===== Texte fourni =====

Règne animal
Un conflit entre deux frères, au moment où les fauves d’un cirque se sont échappés. Avec son troisième ouvrage, le romancier-musicien Bertrand Belin réussit une intrigante parabole politique.
La relation entre frères, parfois, ressemble à un combat de fauves. Si les rugissements et les coups de griffes se révèlent certes peu spectaculaires, ils n’en sont pas moins explicites et insidieux. Ainsi, l’aîné, ambitieux en diable, vient d’avoir une promotion dont il rêvait depuis longtemps. Le voilà enfin « directeur des entreprises de boulons, ressorts et roues dentées » de l’exploitation locale, étendard économique d’une vieille ville portuaire. Nourrissant chaque jour « le vide vorace dont il est devenu l’esclave et l’écrin », le fondateur de la société voit d’ailleurs en ce dernier non pas un élève, mais un véritable « fils spirituel » – même si leurs rapports ont quelque chose d’ambigu. Le « récemment promu », qui « est de cette espèce d’hommes qui signent au bas des documents, non de celle qui les rédige », tient là sa revanche sur son cadet qui, contrairement à lui, a été dès son plus jeune âge un garçon aimé. Faute d’affection, le grand frère a cherché à être redouté, développant au fil
des ans un véritable « art de soumettre », seule forme de création qu’il respecte, à la différence de la peinture et des « croûtes » de son petit frère. Celui-ci, d’ailleurs, expose ses nouvelles toiles au Grand Hôtel, au moment où un cirque monte son chapiteau dans la cité. La fête bat alors son plein, en particulier dans le quartier mal famé du Labyrinthe, où les saltimbanques font couler l’alcool à flots. Mais la grande beuverie peut amener les drames : les fauves se sont échappés et demeurent introuvables. Le valet de cage, qui affirme avoir « bien refait la paille, changé l’eau » et avoir fermé l’enclos, serait-il un fieffé menteur ?

=====

- **Consigne 1**:
Dans les entrées, recopiez sans modification le passage qui commence à la ligne contenant « Viewport: 1169px width, 565px height. » et se termine à la ligne contenant « [x=834, y=400] », ces deux lignes incluses.

===== Entrées à traiter =====

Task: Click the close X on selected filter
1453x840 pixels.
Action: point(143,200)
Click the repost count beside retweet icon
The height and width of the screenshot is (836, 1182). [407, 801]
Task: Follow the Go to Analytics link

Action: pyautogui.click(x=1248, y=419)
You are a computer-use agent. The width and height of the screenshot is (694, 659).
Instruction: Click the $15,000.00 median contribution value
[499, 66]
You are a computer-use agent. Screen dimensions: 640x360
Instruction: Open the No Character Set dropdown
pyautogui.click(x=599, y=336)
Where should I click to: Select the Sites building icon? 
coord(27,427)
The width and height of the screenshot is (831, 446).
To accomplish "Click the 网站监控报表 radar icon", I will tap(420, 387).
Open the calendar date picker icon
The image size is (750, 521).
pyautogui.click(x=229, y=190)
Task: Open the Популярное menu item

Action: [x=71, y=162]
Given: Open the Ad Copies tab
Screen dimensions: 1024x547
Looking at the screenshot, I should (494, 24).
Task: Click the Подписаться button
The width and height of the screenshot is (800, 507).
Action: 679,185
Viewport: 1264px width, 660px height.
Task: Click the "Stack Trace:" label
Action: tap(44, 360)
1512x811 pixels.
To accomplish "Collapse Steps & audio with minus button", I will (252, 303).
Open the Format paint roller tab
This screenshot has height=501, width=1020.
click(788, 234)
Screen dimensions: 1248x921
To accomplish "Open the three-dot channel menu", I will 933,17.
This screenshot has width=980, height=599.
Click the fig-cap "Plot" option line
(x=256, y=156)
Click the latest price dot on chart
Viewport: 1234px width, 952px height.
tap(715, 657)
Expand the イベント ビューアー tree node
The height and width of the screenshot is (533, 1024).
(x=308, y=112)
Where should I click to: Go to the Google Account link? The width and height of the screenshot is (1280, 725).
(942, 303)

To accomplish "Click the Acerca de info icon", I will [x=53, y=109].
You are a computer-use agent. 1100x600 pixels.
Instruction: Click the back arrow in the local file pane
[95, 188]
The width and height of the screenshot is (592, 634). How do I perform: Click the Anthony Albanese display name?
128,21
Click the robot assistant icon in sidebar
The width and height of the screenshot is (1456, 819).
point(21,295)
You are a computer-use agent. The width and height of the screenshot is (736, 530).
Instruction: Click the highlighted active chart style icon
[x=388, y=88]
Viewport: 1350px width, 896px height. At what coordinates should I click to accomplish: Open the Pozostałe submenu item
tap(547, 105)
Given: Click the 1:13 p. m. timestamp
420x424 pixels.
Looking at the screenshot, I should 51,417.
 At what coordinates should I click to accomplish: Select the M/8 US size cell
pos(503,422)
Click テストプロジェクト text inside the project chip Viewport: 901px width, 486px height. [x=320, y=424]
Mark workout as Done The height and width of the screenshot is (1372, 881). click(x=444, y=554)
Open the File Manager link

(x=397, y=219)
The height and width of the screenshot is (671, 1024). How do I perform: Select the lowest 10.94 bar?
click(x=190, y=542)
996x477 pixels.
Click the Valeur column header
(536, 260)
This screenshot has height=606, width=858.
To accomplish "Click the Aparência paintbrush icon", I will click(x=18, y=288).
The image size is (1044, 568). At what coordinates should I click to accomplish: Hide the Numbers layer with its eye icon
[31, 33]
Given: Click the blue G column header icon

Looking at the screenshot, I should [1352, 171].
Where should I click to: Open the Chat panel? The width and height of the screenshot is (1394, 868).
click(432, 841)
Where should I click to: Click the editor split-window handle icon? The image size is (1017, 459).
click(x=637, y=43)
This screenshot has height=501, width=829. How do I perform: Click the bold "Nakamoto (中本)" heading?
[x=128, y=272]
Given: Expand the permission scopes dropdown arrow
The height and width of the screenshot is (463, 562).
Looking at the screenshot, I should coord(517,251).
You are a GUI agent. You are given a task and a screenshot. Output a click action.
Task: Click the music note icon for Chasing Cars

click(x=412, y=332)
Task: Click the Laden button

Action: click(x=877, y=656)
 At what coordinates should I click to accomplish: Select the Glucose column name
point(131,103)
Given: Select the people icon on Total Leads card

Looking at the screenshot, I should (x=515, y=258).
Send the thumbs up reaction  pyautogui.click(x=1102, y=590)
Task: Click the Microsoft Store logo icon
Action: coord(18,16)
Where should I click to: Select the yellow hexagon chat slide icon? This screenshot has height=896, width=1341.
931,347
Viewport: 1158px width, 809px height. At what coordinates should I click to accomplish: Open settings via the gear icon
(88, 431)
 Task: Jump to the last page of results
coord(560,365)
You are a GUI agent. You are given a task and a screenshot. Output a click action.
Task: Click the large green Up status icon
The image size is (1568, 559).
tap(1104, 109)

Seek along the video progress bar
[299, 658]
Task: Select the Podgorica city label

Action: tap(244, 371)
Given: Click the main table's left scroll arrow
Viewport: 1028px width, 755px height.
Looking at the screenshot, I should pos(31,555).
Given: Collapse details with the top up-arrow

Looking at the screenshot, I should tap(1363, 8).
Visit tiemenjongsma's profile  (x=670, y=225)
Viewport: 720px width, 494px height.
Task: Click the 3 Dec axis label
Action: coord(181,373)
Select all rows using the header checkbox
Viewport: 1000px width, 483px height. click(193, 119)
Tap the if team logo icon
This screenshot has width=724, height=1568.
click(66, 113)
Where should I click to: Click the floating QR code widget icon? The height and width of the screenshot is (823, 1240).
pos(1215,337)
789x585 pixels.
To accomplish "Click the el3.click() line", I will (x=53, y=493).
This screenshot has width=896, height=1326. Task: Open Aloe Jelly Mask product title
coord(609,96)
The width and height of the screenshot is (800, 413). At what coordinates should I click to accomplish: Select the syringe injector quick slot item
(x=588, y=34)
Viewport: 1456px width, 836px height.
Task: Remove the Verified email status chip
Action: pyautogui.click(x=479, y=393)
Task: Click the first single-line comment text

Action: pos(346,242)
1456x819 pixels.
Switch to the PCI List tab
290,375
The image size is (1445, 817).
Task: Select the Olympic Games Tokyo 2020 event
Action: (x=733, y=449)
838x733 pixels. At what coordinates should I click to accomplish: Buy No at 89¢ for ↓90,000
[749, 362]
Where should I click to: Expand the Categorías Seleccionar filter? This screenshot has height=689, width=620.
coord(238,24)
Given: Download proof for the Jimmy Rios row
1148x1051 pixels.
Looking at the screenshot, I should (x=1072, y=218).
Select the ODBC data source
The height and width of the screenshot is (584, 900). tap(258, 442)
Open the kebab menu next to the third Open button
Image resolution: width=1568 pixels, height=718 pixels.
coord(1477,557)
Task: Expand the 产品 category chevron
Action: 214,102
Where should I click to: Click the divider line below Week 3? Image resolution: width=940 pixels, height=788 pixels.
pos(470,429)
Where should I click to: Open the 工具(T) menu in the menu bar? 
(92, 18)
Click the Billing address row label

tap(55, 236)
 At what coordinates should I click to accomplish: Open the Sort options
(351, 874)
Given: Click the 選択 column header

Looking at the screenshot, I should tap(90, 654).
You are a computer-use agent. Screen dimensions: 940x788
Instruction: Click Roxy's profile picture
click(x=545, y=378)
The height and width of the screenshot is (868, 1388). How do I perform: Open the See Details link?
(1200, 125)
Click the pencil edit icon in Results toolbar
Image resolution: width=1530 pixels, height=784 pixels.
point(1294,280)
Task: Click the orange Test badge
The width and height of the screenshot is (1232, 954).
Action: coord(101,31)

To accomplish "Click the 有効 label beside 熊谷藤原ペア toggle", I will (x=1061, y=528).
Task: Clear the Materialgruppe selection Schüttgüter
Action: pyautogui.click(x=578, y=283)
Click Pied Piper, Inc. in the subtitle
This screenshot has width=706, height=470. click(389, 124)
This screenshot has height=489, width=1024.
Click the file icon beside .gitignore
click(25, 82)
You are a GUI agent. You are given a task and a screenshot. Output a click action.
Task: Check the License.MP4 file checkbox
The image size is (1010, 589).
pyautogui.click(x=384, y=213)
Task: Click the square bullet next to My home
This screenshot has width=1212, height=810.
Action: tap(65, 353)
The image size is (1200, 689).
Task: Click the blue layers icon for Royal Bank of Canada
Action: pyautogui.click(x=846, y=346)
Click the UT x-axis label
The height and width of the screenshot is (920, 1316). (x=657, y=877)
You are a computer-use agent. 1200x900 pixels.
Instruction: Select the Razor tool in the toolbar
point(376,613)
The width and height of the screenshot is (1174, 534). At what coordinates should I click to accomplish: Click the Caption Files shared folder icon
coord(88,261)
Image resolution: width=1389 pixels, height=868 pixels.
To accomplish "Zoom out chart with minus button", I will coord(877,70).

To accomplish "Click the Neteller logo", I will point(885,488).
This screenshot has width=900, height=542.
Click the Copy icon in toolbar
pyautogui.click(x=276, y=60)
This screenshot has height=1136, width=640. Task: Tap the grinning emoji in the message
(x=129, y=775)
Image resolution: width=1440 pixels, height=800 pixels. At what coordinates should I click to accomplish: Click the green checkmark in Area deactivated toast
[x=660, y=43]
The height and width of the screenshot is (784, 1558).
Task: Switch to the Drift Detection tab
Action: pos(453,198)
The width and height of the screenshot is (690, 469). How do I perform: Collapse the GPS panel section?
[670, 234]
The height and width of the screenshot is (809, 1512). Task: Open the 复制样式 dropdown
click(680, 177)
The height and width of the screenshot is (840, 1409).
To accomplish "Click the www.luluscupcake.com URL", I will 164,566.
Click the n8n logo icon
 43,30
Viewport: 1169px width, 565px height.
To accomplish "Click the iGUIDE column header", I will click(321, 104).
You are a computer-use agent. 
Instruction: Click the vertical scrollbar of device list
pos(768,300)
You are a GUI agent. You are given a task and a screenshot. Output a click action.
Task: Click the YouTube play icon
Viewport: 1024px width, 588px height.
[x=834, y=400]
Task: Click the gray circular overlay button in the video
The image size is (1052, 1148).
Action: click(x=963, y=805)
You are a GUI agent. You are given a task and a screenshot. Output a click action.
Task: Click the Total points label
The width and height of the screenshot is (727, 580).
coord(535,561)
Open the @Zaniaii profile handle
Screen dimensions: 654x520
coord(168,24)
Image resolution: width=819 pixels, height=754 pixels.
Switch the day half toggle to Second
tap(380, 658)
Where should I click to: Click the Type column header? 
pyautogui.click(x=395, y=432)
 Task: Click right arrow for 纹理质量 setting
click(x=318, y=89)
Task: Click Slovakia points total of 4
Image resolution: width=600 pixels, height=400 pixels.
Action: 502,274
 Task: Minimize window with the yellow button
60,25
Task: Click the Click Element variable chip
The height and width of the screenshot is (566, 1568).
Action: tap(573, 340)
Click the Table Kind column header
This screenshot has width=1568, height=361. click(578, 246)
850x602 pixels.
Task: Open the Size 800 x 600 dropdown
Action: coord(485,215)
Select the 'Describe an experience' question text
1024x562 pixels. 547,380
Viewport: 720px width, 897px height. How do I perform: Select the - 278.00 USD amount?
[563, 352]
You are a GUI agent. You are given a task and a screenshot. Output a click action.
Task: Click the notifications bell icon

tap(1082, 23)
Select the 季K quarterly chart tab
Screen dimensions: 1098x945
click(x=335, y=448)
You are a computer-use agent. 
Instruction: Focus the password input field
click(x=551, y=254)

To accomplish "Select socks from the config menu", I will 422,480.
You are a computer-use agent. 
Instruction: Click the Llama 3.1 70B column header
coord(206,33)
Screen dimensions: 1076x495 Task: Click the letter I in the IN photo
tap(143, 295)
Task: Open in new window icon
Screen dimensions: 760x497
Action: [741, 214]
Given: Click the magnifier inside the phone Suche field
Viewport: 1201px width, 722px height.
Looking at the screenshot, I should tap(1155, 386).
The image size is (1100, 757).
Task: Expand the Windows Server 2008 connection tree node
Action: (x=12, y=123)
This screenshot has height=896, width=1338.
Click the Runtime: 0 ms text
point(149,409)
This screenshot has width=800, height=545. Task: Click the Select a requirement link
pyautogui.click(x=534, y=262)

=====

- **Consigne 2**:
Selon le texte fourni, où le frère cadet expose-t-il ses nouvelles toiles ?

- **Réponse complète 1**:
Viewport: 1169px width, 565px height.
To accomplish "Click the iGUIDE column header", I will click(321, 104).
You are a computer-use agent. 
Instruction: Click the vertical scrollbar of device list
pos(768,300)
You are a GUI agent. You are given a task and a screenshot. Output a click action.
Task: Click the YouTube play icon
Viewport: 1024px width, 588px height.
[x=834, y=400]

- **Réponse complète 2**:
Au Grand Hôtel.